En esta sociedad sentimental no es importante lo que pienses, aunque un análisis apresurado pueda conducir a error. ¿Acaso no parecen tener todos una opinión formada sobre los más variados asuntos? Eso colegirá quien se mantenga en la epidermis social, o el marciano de las parábolas que aterriza de pronto en Sol. Fíjate, se dirá, en lo concienciados que están en materia de cambio climático, desde los escolares impúberes que adoran a Greta hasta los principales ejecutivos del orbe, que también adoran a Greta. O date cuenta del eco, de las multitudinarias respuestas a las campañas feministas. ¡Pero si ecologismo y feminismo perderán el sufijo por innecesario! Tan universales son las causas. Ni causas hay que llamarlas, más bien leyes de la naturaleza; nadie va discutiendo los principios de la termodinámica. ¿O qué?
Pues que no. Que por gozoso que sea refocilarse en ella, nada relevante se entiende en la epidermis social. Y mucho menos con un ecosistema informativo crecientemente confuso y disparatado desde que se ha sometido al clickbait (cebo de clics). Por eso en la sociedad sentimental todo chiquilicuatre exhibe una «posición» sobre cualquier asunto: el fracking y el testamento vital, la limitación al alquiler y el copago sanitario, la instrucción por los fiscales y la robotización. ¿Cómo es posible? Porque, no pudiendo el hombre pensar con recto juicio sobre lo que desconoce, sí puede sentir algo sobre todas las cosas. De hecho, no puede evitar sentir algo sobre todo aquello con que se topa.

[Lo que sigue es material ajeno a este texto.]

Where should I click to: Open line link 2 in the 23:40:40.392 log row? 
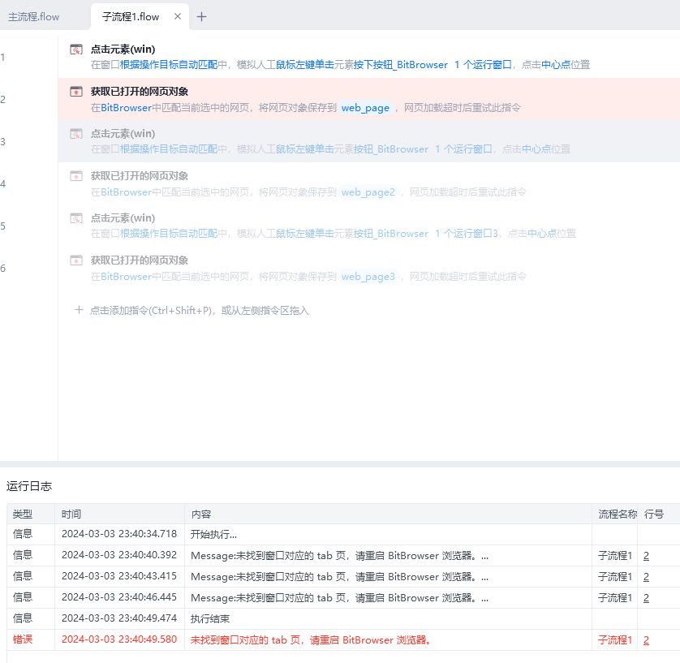pyautogui.click(x=646, y=555)
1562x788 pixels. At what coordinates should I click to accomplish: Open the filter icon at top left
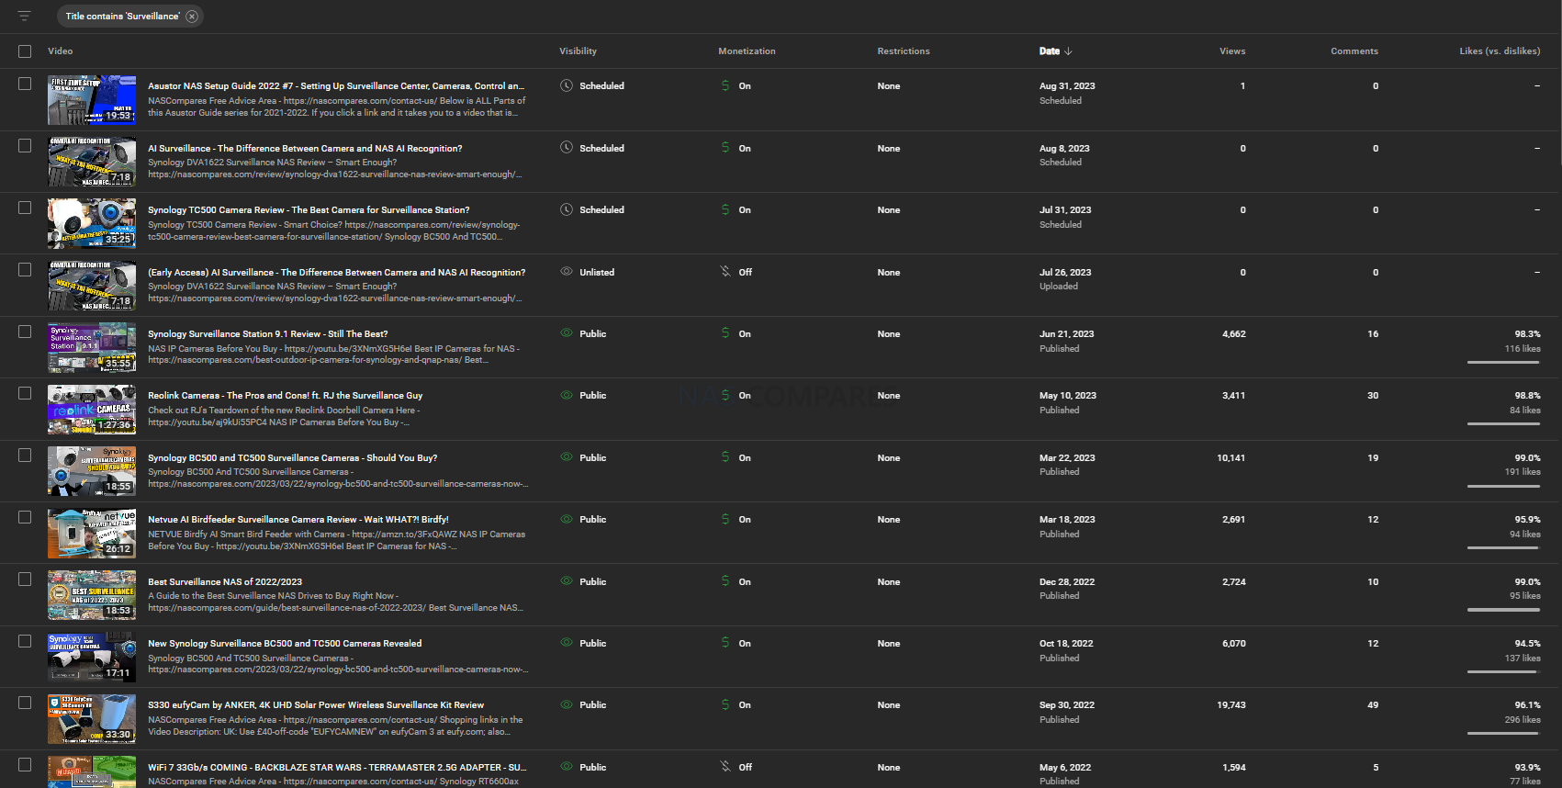pos(24,16)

Por eso cuando la educación pretendía formar hombres a lo Kipling, de los que se ganan el estatus (And -which is more- you’ll be a Man, my son!), era de tan mal tono exhibir los propios sentimientos. ¿Exagerado, imperial, victoriano? Puede. Pero tiene que existir una zona intermedia, habitable y digna, entre el hombre que el pobre John Kipling, destinatario del riguroso poema, apenas pudo llegar a ser, y el arrogante manojo de emociones, el ofendido crónico de lágrima fácil, titular de derechos sin deberes y sabelotodo (sientelotodo más bien) que está poblando Occidente como plural heraldo de su ocaso.

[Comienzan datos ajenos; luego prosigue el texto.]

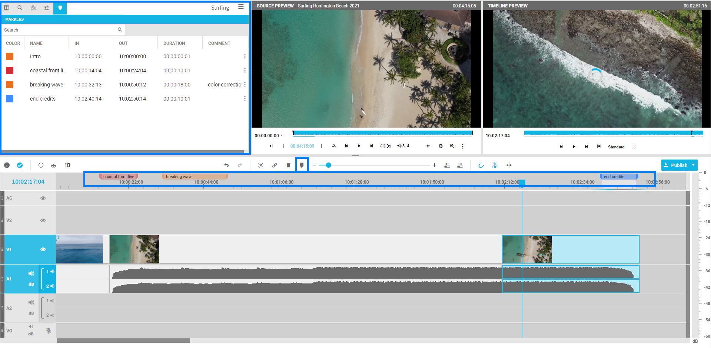Click the link clips icon
This screenshot has width=711, height=348.
(275, 165)
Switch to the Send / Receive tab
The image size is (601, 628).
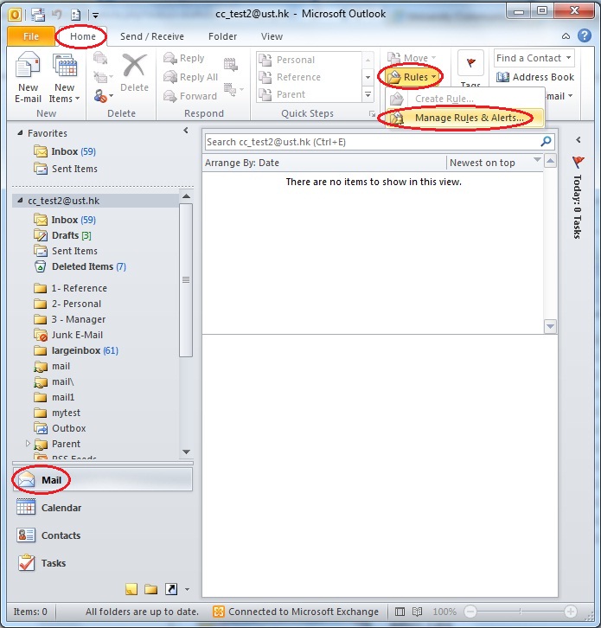pos(151,36)
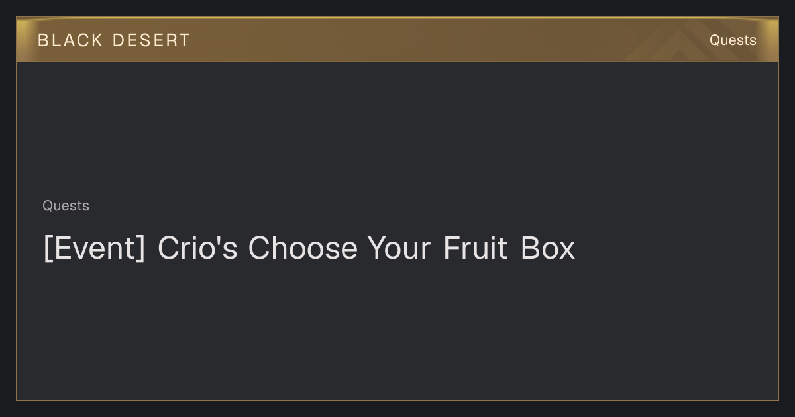Click the words Choose Your in the heading
Image resolution: width=795 pixels, height=417 pixels.
click(x=340, y=248)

Lo curioso es que ya vivíamos en esa zona intermedia. No digo ayer, ni el año pasado. Pero las perversas fuerzas de la igualación -la versión destructiva de la igualdad- eran reducidas en las sociedades abiertas hasta que el siglo se desperezó. Una remota rareza, un fósil del monstruo, se encuentra en aquella norma de los socialistas, apenas llegado al poder Felipe González, que excluía la profesión del DNI. La decisión pudo parecer de poca monta: a fin de cuentas combate el clasismo, ya sabes. En realidad merecía un debate que no tuvo. No veo ningún clasismo en que Amancio Ortega y el dueño de la zapatería de la esquina aparezcan con la misma categoría de «empresarios». Propongo un DNI que cambie de color según cómo te sientas en cada momento.